Two sisters, one business dream: To sell pork raised on their Sumner family farm while sharing their passion for agriculture. The business, Sassy Sisters Swine, was founded in August 2020 by Mekenzie and Mattison Beattie. Mekenzie is a University of Nebraska-Lincoln student studying agribusiness and Mattison is a student at S-E-M High School. Sassy Sisters Swine is a product of the Beattie Family Farms, a diversified farm located west of Sumner and owned by their parents Bart and Shana and grandparents Jeff and Nanette.
“I’m involved in UNL’s Engler Agribusiness Entrepreneurship Program,” Mekenzie explained. “I was inspired by others to create a business, but I wasn’t sure what to focus on. People would call my dad to purchase a hog and he sold five to ten per month, and I thought ‘why not take it over?’ When the COVID-19 pandemic happened, it sparked a need for local meat. We posted pork for sale on our personal Facebook page and sold three or four hogs in one week.”
Sassy Sisters Swine focuses on educating consumers to help them better understand where their food comes from, and the safety involved.
“We talk about the entire process from raising the hogs, the biosecurity, and day-to-day farm practices to the meat processing and recipe ideas with the finished product,” Mekenzie said. “We want to provide the best pork eating experience while serving our local community and sharing our story.”
Pork bundle packages and individual cuts of meat are available for purchase. The meat is processed in a USDA-certified facility in Diller, Neb. Once or twice a year, customers are offered the opportunity to purchase whole or half hogs. The sisters currently have business pages on Instagram and Facebook, and plan to have a website soon.
The Beattie sisters agree that the business has been a big learning experience that uses each person’s unique strengths.
“I’m more creative,” said Mattison. “I designed the logo and oversee product packaging and marketing. I’m also home and can run deliveries. Mekenzie does a great job communicating with customers and organizing the orders, deliveries and books. Both of us have experience in meat judging through our local 4-H program. We have our moments, but we forgive quickly and work on most parts of the business together.”
Mattison also emphasized that the business is a family effort.

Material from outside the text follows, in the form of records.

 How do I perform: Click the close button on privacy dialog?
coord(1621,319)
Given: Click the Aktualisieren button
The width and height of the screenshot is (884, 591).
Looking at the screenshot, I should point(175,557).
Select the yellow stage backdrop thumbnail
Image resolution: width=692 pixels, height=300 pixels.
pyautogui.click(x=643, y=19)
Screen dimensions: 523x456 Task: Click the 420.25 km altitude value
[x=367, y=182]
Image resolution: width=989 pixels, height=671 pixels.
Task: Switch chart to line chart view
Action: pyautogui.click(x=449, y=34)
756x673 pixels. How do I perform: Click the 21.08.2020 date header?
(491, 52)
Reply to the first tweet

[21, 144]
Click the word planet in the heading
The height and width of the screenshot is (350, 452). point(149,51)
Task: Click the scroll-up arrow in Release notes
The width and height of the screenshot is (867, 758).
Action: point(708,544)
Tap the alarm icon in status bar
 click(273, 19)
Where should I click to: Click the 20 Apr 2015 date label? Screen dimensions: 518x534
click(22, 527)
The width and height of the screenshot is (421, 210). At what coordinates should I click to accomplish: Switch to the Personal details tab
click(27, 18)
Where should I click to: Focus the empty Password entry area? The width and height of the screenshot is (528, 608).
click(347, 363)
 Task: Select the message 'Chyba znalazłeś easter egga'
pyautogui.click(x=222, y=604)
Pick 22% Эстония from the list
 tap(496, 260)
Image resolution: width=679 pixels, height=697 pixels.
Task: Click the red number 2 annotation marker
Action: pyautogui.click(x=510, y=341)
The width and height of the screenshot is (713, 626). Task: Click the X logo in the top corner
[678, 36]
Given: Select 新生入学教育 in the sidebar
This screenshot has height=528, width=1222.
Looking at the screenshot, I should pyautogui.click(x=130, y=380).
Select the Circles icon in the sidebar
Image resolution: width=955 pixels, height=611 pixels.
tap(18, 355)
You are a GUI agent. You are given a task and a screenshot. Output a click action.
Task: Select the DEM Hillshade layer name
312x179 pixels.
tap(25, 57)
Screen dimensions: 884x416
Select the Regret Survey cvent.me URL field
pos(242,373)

Their younger brothers, Preston and Bart, help with hog chores when the sisters are unable. Their parents or grandparents have taken hogs to the processor, too.
“Mattison and I touch base at least once a week about the business and what we need to accomplish,” Mekenzie said. “I try to come home one or two times a month during the school year, and that may mean that I’m delivering hogs to the processor or picking up meat and bringing it back for deliveries.”
As with any startup business, there have been challenges.
“We are definitely learning as we go,” Mekenzie said. “It’s tricky to understand customer demand, the seasonal markets and how much inventory to have on hand. It’s also a struggle to find a USDA-certified processor with openings.”
When asked what the future holds for the business, both sisters are keeping their options open. They’d like to grow the business into a full-time gig, but “you get out of it what you put into it,” Mekenzie added. “We’re farm girls at heart and would like to come back home some day and do this together.”
Overall, business is going well and both sisters agree that it is rewarding.
“This is our opportunity to share our story,” Mattison said. “We get to show people how we produce and care for our animals. We are focused on delivering a high-quality protein product, and it is exciting to hear our customers’ feedback.”
“We use the phrase, ‘growing a legacy’,” Mekenzie echoed. “We’ve built some great relationships with our community and know that one person cannot do this business alone. We appreciate everyone who has served as a backbone or has supported this business so far. It means everything.”